_EXERCISE REQUIREMENTS_:
(1) In the review of the rock steady documentary, which two films are named as belonging to the same exalted league?
(2) Gather every line of the listing that contains the string "width".

_PAGE EXCERPT_:
* * * * *

Rock steady rules

A new documentary digs up the roots of reggae. Garry Steckles joins in this joyful reunion

Jamaican Ewart Beckford, better known as U-Roy. Photograph by Urbanimage.tv/ Tim BarrowJudy Mowatt, one of the I-Threes, the Wailers’ back-up singers. Photograph by Urban Image/ Johnnie Black

Rock steady, the music that came after ska and before reggae, ruled Jamaica for much of the mid-Sixties. It was, by all accounts, a golden era – not only for music, but for the island, and I’ve always regretted missing it. I didn’t set foot in Jamaica, one of my favourite places in the world, until a decade later. I’ve been kicking myself ever since, and, having spent much of my time recently mesmerised by a rather special movie called Rock Steady: The Roots of Reggae, all I can say is those kicks have been richly deserved. When I haven’t been watching the movie, I’ve usually been listening to the soundtrack CD. More kicks; I definitely should have been there first time round. This documentary is in the same exalted league as Buena Vista Social Club and Calypso Dreams, films that explored and rejoiced in the music of Cuba and Trinidad respectively. Like them, it celebrates the achievements of some wonderful musicians. And in telling their stories, through their words and their music, it also helps to tell the story of the islands that shaped them.

* * * * *

_Dataset listing_:
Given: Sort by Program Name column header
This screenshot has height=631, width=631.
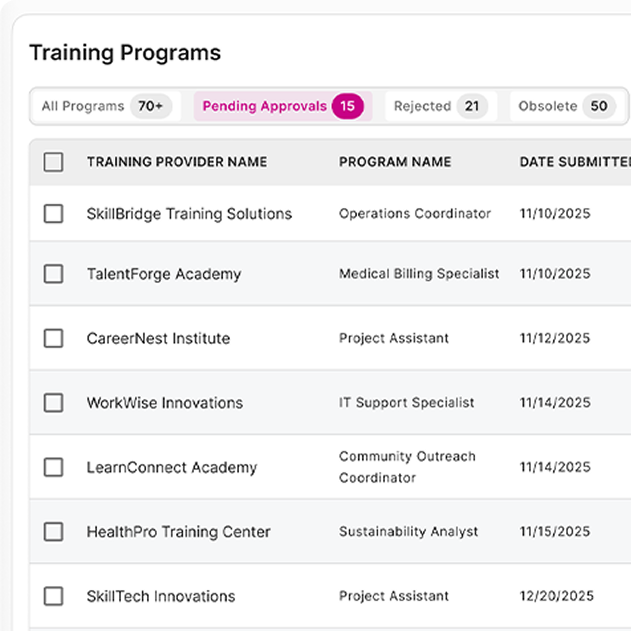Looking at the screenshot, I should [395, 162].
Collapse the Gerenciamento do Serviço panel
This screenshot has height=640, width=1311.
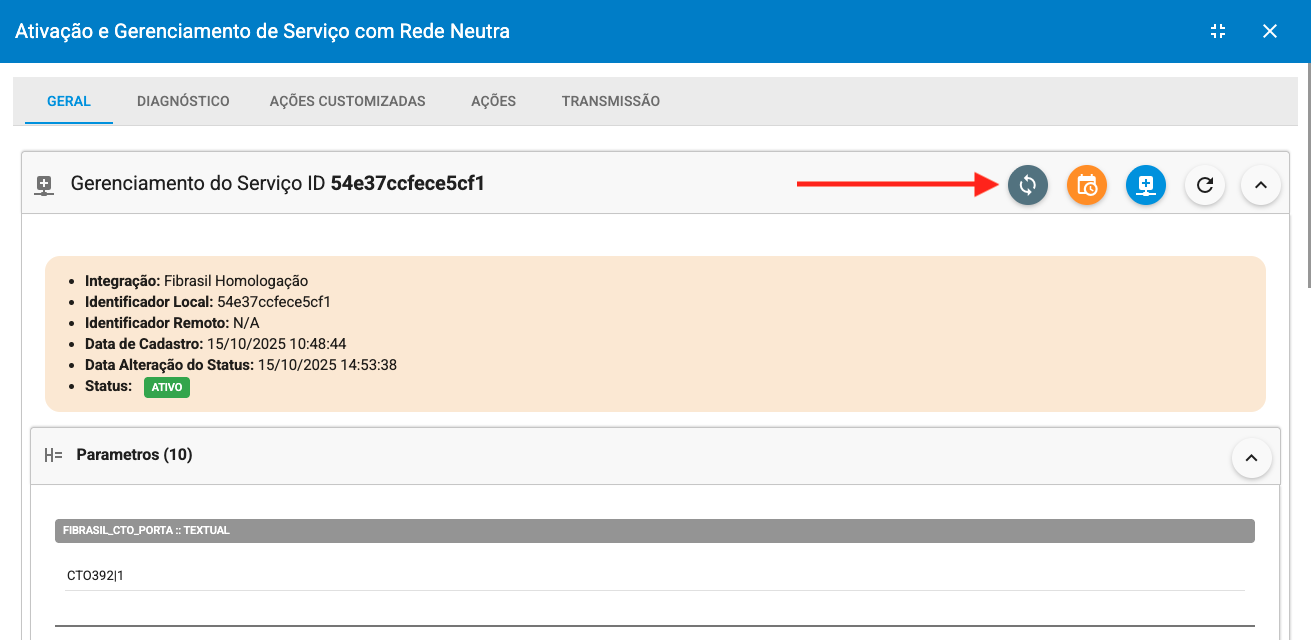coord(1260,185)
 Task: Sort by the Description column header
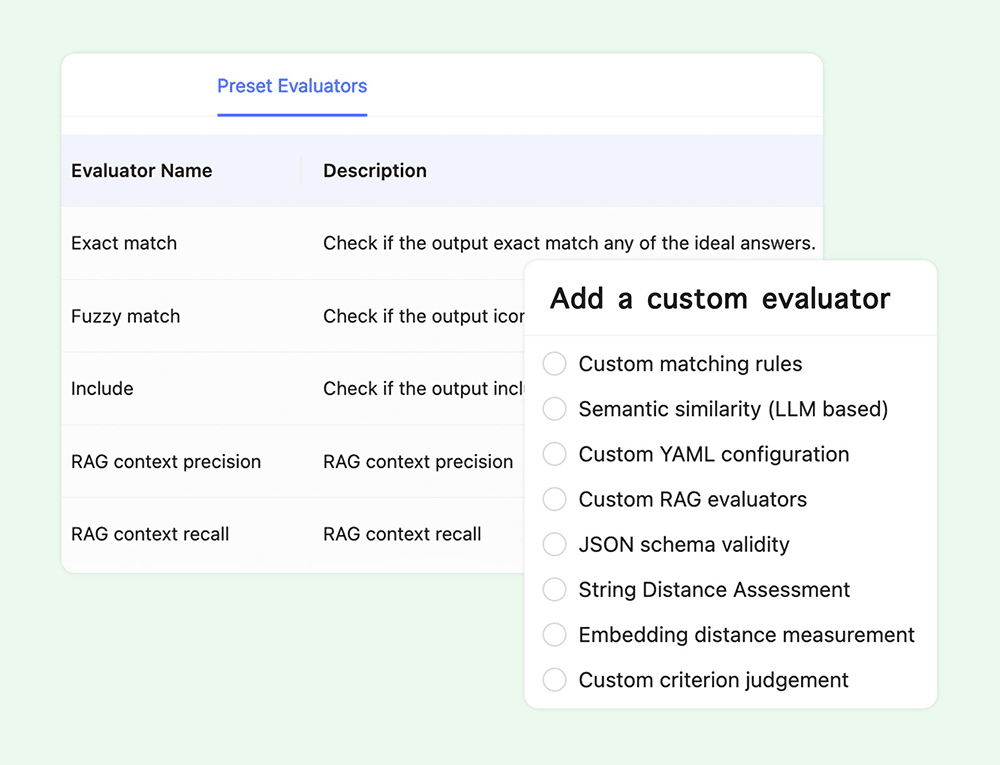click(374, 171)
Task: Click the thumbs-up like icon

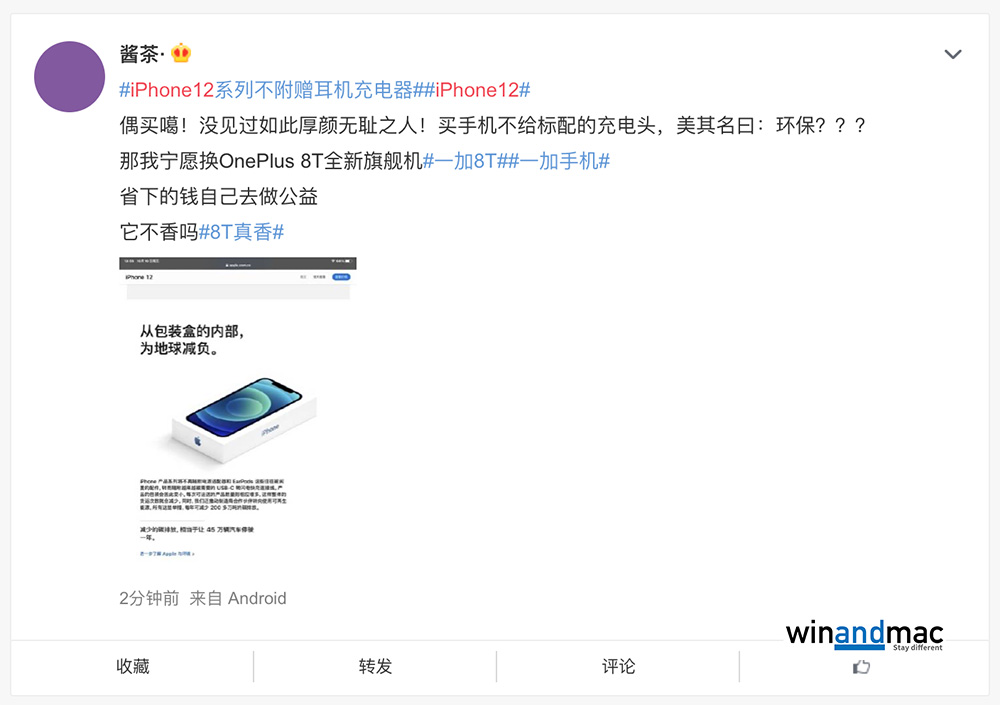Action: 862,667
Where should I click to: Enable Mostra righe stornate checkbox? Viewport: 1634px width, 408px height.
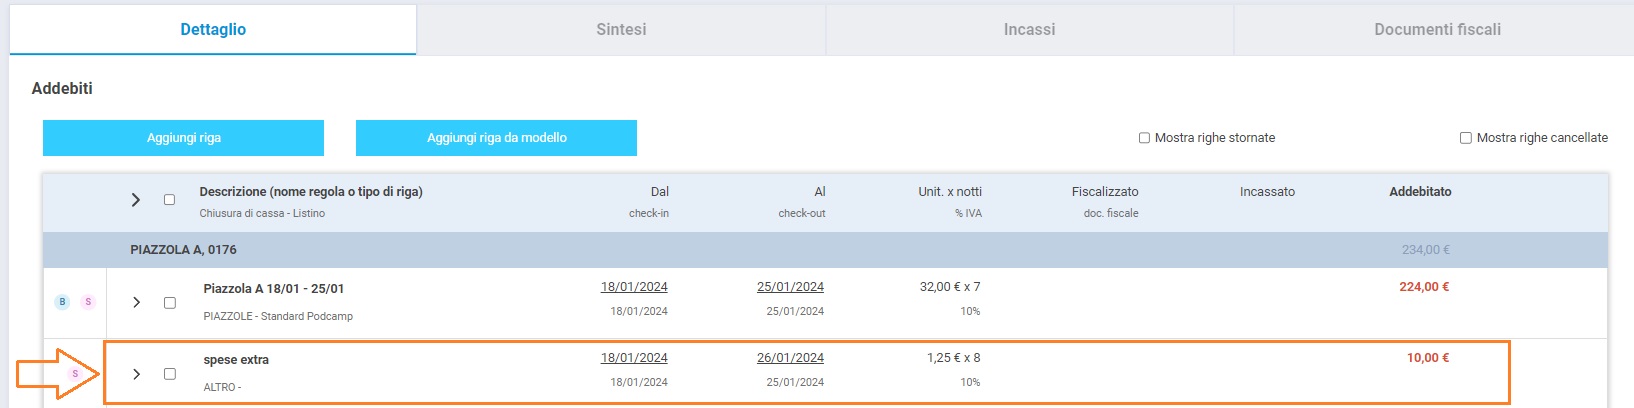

* * * * *

_SOLUTIONS BY TASK_:
(1) Buena Vista Social Club and Calypso Dreams.

(2)
This screenshot has height=631, width=631.
This screenshot has height=640, width=1311.
Where should I click to: Enable Mostra righe stornate checkbox? Viewport: 1634px width, 408px height.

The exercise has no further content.